第五百三十一話『ウサギと亀か、ウサギとウサギか』
「……その引きを聞いたら、何があったかは大体察せるってものだな……」
滔々とそこまで語って見せたロアに対して、俺は小さくため息を一つ。……俺が想像していたよりも、ロアとゼラが純粋に友人でいられた時間は短いようだった。

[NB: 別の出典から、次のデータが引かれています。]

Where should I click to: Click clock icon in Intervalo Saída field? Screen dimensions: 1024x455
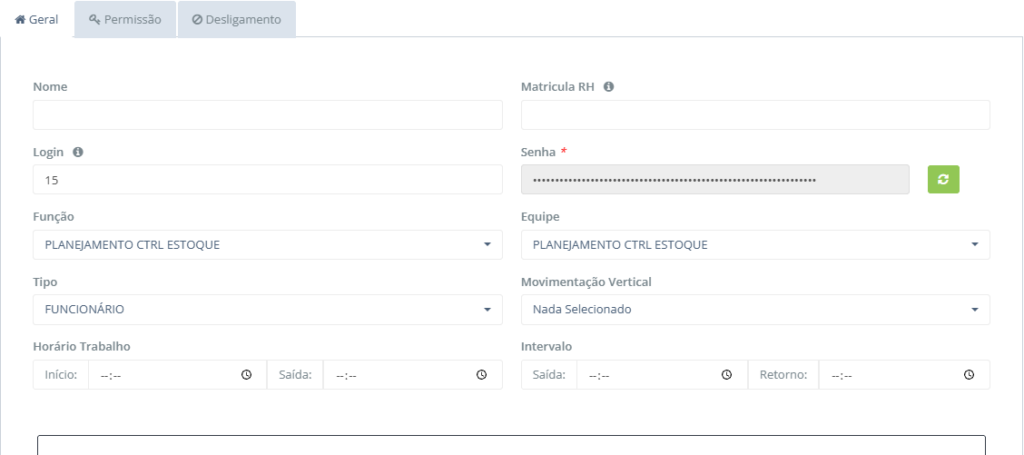[726, 375]
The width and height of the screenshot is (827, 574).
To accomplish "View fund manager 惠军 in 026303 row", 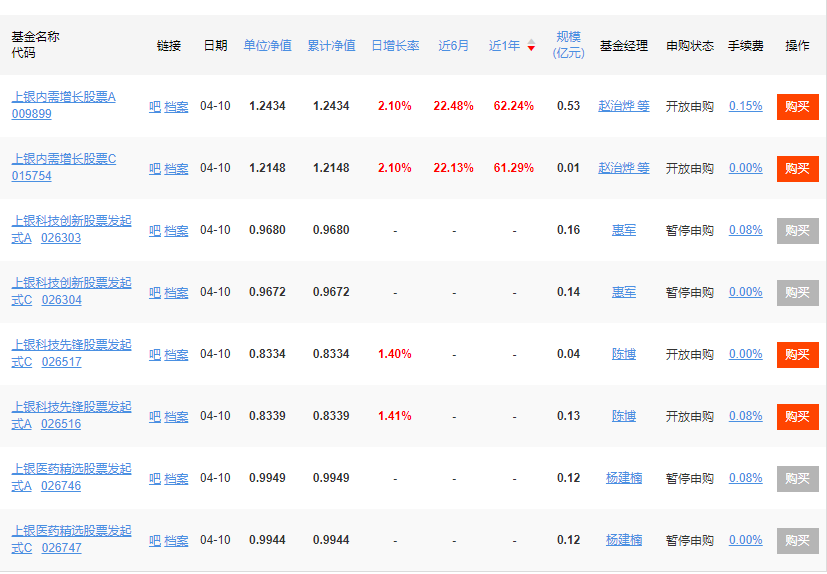I will coord(623,230).
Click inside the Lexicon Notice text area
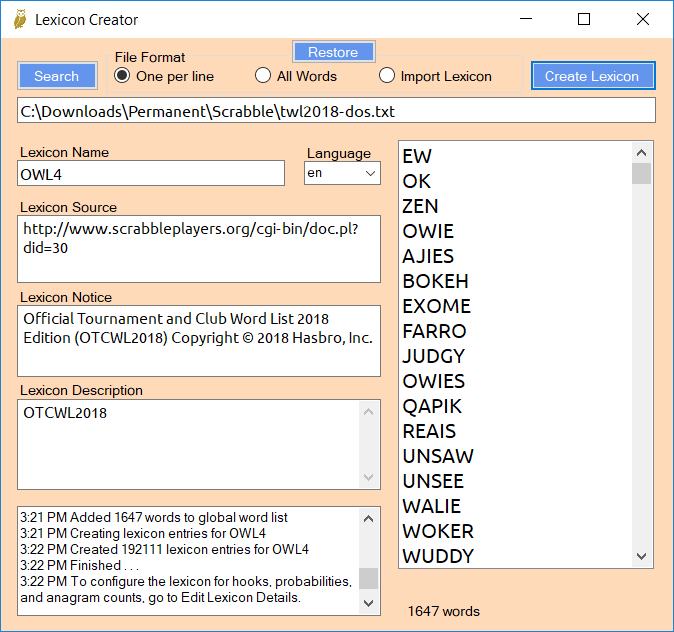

「はい、大体ヒロトさんの想像通りかと思いますよ。鉄魔法を展開し、そこそこ経験を積んだ冒険者でも足をすくわれかねない規模の魔物の群れを切るわ刺すわの大暴れ。あの温厚なゼラさんはどこに行ってしまったのかと、幼心ながらに恐怖したものですから」
その時の光景を思い出したのか、ロアは少しだけ表情を曇らせる。あの時見たような凄絶な戦い方を、ゼラが三年前からしてるんだとしたら――ああダメだ、想像するだけで少し怖い。
「ゼラの奴、戦闘の時だけスイッチが入ったみたいに獰猛になってるもんな……まるでいつものうっ憤を晴らしてるみたいだ……なんて、それは流石に言いすぎかもしれないけどさ」
ハンドルを握ると性格が変わる人だっているわけだし、何がスイッチになるかなんてその人にしか分からないことだからな。たまたまそれがゼラの場合は戦いだっただけってなら、まあ納得はできる話だし。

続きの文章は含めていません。